## RECORDS SUPPLIED
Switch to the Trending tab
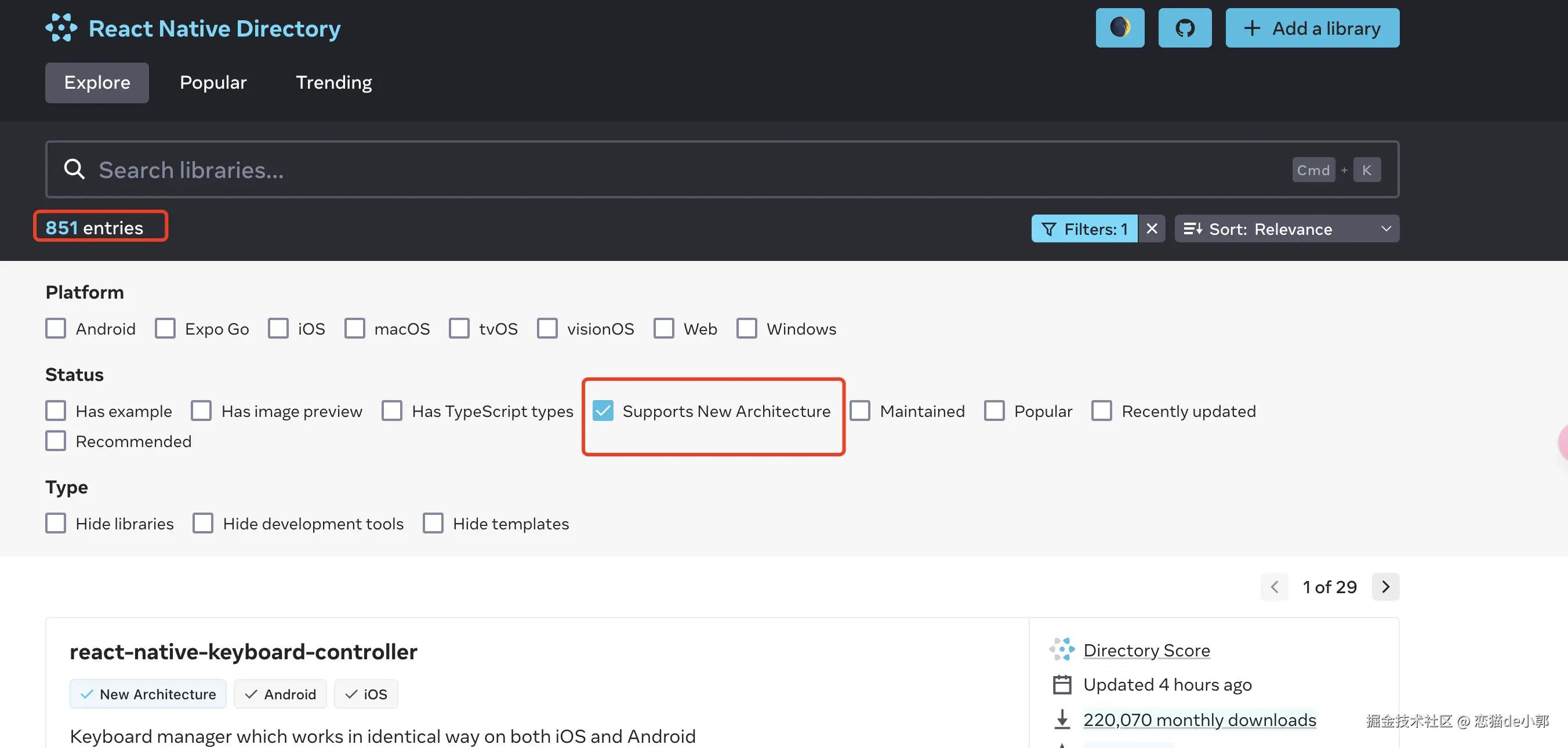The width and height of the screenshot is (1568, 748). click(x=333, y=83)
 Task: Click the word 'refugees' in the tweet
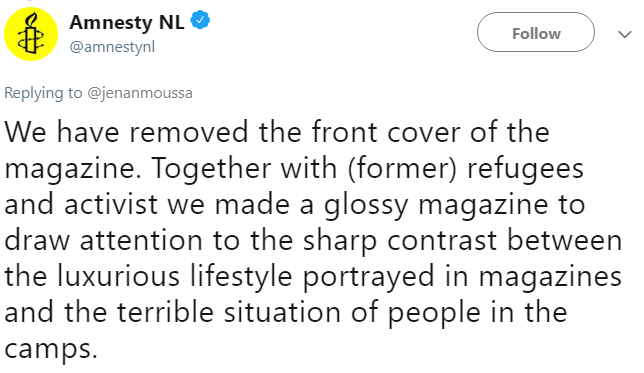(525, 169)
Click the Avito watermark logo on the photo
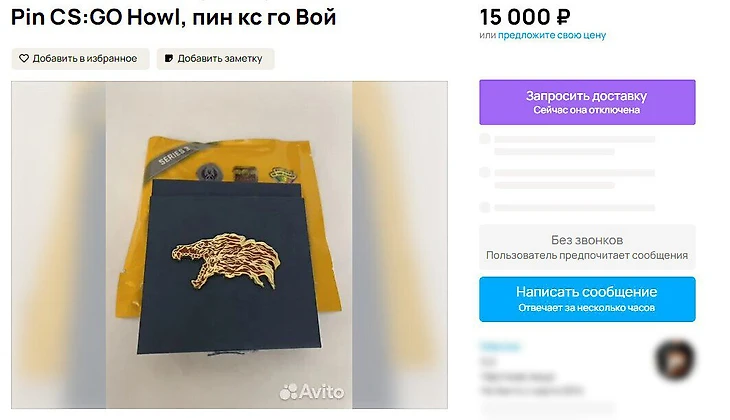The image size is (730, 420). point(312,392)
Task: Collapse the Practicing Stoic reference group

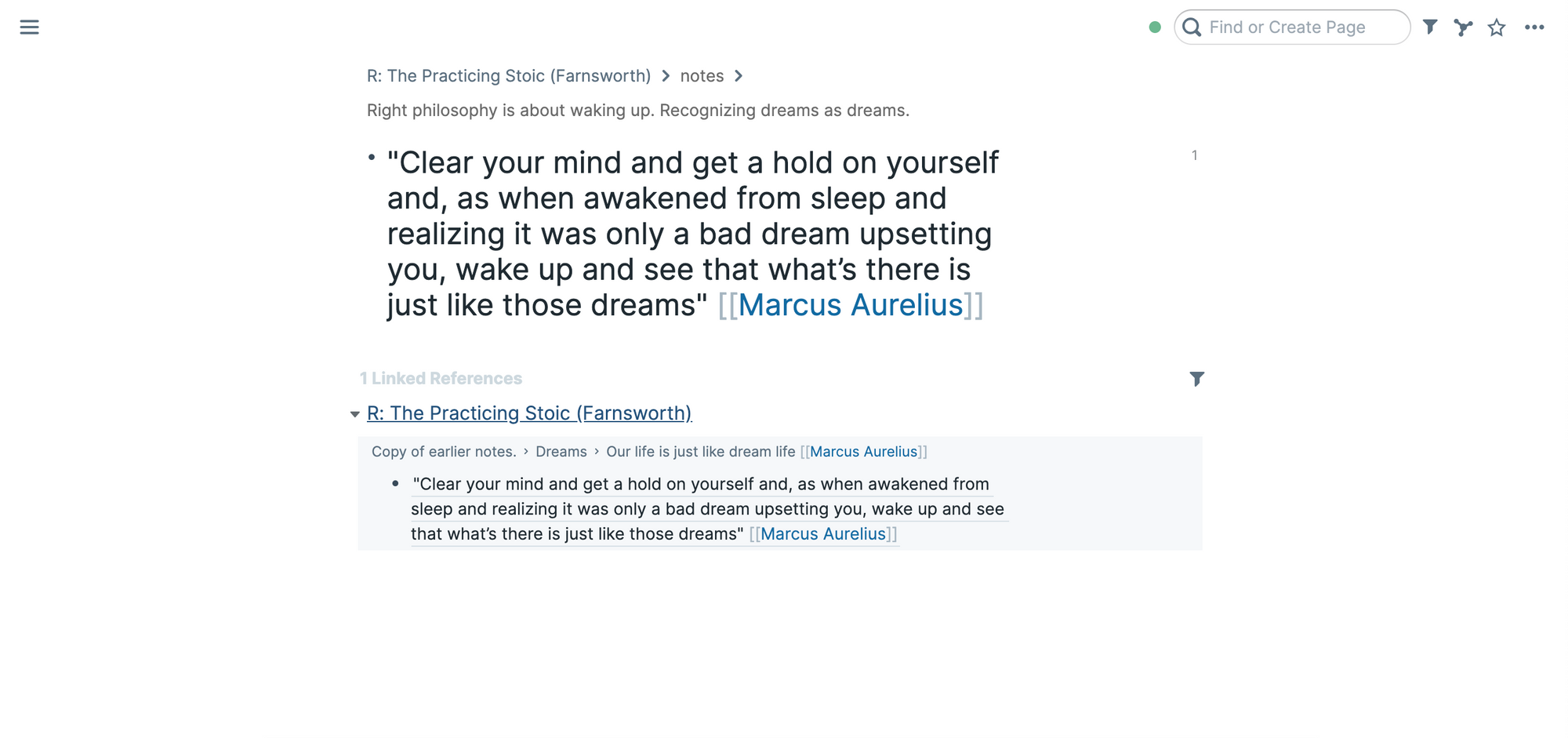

## DESCRIPTION OF THE TASK
Render each line of the listing as a Markdown table with the columns "No." and "Text", skipping blank lines and leaving out the pictures.

## TASK RESPONSE
| No. | Text |
|---|---|
| 1 | Switch to the Trending tab |
| 2 | The width and height of the screenshot is (1568, 748). click(x=333, y=83) |
| 3 |  Task: Click the word 'refugees' in the tweet |
| 4 | (525, 169) |
| 5 | Click the Avito watermark logo on the photo |
| 6 | The image size is (730, 420). point(312,392) |
| 7 | Task: Collapse the Practicing Stoic reference group |